CVRajan / / 7 yrs ago
CVRajan

very well written and quite informative for a mechanical engineer like me.
 
the character of nagaraj has been beutifully portrayed.
 
bye
 
cv rajan


prema Raja / / 7 yrs ago
prema Raja

hi,

excellent post....you just brought about everythingthat happened in your lab in front of our eyes...very good writing style...keep up!!!

 

regards


swarajya / / 7 yrs ago
swarajya

your blog gave me insight to the dissection hall experience of the new students.it must have been really tough to remember all medical names of parts.it is interesting that some catchy sentences are used to remember them.how sad that the unclaimed bodies are totally disfigured by dissection?i learned that the live dogs were also being given for dissection at  later stages and the dogs used to die on the table.this practice has probably been discontinued.is it true that islam does not allow dissection of muslim   dead bodies?the dissection of palms , faces and sexual organs probably arouse the deepest emotional sentiments.anyway doctors face the dead and so may not be affected by death.
the article has brought out the tough dissection part in utmost clarity.

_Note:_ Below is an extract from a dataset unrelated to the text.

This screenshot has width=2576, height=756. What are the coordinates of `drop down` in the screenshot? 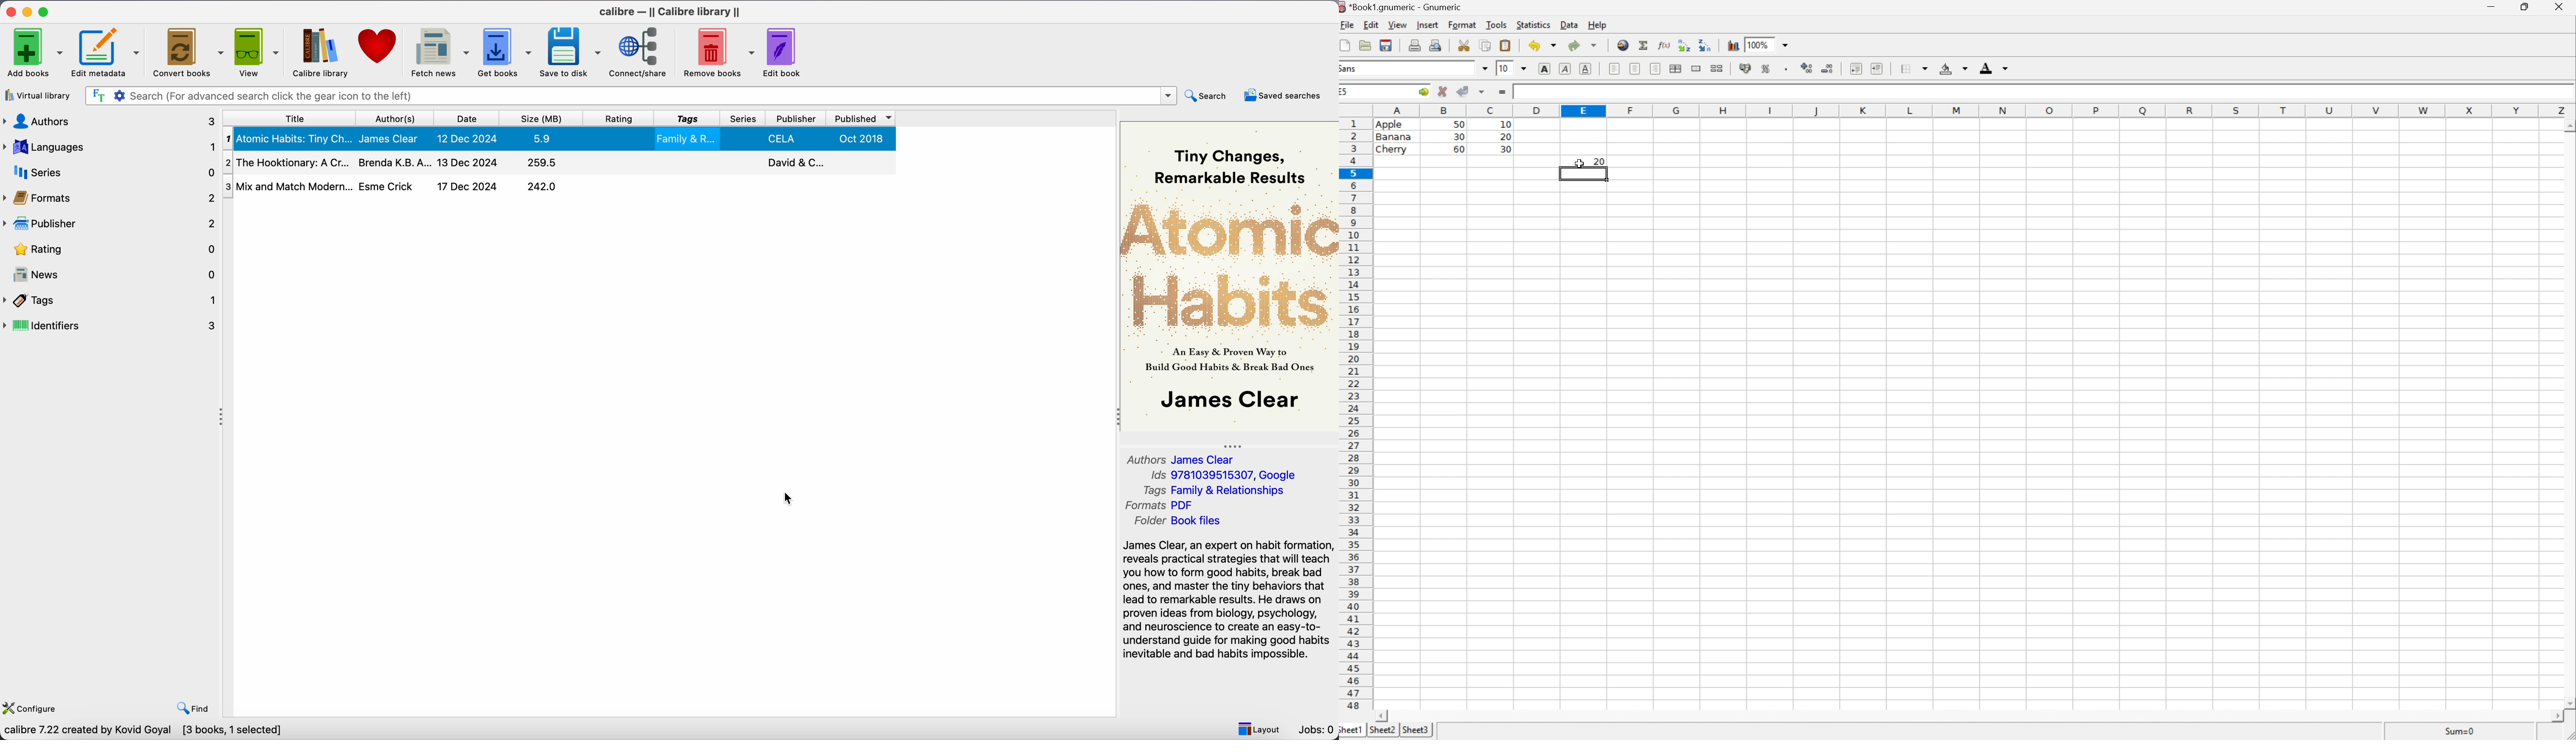 It's located at (1485, 67).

Watchdog 123 / / 7 yrs ago
Watchdog 123

dissection truly dissected.


animagi / / 7 yrs ago
animagi

shantalanil,
 
though i am no doctor, i could understand all the emotions, lessons and travails of your dissection, mainly because your narration was wonderful and heartfelt. my respect for doctors just grew, reading your blog, how difficult it is, to pursue medicine and what all you people need to face. good post!


cerabella / / 7 yrs ago
cerabella

haha. it reminded me of my own experiences. i had blogged on it earlier. check it out if you want to know my take on ol'e cadddies.